Activity :: Your task is to copy each line of the listing that contains the word "header".

== Provided data

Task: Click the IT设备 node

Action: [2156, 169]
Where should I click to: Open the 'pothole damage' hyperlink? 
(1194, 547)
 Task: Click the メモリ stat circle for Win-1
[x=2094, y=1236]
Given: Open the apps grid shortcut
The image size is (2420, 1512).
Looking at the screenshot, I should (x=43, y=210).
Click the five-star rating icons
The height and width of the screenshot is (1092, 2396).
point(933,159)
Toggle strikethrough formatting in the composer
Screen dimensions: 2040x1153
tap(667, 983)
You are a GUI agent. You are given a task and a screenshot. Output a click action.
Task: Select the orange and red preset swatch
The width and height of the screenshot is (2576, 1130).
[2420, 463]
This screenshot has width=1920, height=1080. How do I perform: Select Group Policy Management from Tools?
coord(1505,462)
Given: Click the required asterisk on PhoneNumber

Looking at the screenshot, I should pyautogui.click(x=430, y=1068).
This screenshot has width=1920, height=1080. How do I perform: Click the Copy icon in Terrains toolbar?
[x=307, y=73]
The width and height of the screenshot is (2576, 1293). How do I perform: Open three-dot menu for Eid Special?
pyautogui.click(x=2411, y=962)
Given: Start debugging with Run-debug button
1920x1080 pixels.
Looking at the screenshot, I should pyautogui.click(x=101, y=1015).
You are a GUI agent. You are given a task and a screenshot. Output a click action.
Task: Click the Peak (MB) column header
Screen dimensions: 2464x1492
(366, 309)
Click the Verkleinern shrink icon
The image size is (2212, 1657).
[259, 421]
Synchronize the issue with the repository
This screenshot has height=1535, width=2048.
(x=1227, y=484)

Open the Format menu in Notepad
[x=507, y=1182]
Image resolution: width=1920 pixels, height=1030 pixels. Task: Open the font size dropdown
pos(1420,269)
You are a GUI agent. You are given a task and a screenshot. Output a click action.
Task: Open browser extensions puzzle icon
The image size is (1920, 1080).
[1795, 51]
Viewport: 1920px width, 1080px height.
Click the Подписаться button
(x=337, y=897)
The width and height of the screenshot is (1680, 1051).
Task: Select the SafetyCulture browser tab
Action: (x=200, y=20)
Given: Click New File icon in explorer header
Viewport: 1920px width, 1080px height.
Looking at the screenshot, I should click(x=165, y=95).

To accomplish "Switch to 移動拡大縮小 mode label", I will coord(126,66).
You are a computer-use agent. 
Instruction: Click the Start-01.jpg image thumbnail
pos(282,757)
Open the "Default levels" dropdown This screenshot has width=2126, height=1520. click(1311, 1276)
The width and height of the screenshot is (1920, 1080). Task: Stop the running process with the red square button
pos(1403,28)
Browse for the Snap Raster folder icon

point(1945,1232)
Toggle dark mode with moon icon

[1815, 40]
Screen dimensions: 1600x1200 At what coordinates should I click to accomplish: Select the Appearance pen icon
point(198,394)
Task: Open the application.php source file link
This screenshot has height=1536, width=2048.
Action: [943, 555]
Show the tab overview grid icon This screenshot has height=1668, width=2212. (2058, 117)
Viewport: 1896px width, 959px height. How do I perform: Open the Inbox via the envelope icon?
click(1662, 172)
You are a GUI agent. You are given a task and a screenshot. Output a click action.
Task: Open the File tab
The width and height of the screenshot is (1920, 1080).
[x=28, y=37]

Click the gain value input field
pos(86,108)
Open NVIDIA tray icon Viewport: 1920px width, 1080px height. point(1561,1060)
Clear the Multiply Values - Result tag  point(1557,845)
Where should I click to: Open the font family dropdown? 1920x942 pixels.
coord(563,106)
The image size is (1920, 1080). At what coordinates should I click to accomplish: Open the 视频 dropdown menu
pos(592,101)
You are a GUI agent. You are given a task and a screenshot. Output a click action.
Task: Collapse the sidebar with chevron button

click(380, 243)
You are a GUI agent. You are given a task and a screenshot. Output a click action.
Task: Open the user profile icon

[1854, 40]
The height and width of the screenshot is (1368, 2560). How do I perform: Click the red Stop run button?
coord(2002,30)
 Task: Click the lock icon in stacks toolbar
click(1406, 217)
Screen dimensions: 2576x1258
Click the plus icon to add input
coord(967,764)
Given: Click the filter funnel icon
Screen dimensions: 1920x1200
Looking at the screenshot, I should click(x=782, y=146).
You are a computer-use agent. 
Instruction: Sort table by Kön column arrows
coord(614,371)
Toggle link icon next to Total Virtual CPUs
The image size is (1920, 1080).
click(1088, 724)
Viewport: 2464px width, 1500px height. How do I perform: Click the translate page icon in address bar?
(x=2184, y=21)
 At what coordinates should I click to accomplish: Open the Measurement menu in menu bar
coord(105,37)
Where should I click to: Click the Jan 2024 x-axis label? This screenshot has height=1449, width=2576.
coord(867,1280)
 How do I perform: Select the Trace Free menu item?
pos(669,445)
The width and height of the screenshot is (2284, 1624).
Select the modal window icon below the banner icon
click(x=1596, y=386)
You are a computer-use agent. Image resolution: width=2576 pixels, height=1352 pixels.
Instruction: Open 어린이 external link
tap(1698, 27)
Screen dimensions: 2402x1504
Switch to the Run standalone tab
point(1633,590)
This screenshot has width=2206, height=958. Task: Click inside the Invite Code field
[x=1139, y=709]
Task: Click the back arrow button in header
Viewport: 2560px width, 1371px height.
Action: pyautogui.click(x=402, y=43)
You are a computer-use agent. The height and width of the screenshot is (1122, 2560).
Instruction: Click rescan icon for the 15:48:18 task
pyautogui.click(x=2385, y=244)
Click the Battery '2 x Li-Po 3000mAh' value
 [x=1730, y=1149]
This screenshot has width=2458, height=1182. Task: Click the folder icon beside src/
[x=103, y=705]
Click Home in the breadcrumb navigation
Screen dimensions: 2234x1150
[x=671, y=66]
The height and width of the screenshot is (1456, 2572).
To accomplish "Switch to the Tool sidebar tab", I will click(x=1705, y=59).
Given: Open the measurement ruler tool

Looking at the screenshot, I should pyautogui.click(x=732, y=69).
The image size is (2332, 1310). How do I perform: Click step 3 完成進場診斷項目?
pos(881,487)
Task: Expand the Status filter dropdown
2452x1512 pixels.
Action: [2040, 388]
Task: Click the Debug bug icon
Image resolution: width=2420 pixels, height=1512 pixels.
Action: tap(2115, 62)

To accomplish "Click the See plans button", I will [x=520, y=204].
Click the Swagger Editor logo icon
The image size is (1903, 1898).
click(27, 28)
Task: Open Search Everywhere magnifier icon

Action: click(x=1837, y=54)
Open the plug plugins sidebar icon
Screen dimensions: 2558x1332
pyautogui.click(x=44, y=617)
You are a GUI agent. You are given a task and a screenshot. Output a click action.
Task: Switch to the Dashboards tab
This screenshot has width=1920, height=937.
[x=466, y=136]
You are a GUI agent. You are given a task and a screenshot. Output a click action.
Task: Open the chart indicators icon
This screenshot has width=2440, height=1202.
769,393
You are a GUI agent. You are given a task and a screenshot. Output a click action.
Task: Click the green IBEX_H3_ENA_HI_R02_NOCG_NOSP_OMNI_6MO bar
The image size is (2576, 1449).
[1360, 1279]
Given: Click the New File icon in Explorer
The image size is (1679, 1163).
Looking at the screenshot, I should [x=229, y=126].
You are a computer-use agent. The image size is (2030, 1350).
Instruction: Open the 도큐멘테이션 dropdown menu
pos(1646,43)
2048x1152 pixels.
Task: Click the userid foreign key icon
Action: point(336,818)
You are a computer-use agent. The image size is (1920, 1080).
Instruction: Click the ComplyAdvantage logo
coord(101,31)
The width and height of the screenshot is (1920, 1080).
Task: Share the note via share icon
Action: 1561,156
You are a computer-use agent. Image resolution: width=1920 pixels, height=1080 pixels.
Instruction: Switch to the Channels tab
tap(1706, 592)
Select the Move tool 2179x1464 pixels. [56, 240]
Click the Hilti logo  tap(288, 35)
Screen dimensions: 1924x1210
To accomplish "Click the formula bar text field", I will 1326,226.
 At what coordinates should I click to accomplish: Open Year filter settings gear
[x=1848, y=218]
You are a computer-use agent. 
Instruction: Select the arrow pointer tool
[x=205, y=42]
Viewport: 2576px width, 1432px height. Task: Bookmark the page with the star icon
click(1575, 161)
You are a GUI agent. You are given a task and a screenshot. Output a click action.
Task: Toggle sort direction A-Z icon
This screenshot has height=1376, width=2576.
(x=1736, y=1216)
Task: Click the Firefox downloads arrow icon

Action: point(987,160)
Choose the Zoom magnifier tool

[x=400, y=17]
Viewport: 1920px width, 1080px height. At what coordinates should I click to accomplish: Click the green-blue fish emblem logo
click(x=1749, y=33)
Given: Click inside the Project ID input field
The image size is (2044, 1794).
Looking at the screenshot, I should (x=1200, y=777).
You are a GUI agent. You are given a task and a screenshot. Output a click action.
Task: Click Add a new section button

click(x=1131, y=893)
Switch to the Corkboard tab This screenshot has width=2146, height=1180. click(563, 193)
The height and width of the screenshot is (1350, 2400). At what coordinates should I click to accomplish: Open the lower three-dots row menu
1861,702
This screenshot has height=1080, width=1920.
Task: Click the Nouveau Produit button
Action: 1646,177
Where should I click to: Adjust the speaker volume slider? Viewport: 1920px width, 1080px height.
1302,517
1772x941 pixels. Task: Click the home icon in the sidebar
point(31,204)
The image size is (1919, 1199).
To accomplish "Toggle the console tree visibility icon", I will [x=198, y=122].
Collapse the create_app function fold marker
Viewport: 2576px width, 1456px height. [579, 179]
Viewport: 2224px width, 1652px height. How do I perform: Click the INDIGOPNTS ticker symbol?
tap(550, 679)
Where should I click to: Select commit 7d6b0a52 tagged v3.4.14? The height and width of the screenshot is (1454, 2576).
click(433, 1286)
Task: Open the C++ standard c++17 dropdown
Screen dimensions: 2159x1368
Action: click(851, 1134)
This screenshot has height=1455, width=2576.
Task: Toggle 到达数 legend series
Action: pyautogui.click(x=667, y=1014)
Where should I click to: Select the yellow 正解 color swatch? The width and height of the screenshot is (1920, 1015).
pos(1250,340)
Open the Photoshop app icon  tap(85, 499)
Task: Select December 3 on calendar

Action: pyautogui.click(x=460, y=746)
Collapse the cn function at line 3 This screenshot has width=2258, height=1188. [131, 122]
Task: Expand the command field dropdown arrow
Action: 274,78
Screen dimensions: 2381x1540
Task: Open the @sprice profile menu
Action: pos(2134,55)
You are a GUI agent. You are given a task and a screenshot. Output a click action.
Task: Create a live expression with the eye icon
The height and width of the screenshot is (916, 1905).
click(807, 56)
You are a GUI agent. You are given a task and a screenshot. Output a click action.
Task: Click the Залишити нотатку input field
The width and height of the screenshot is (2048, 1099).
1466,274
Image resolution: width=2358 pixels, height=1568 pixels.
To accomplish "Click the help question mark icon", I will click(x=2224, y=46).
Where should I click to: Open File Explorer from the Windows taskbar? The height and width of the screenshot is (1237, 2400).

====

Output ::
Task: Click the Peak (MB) column header
Given: Click New File icon in explorer header
Task: Click the back arrow button in header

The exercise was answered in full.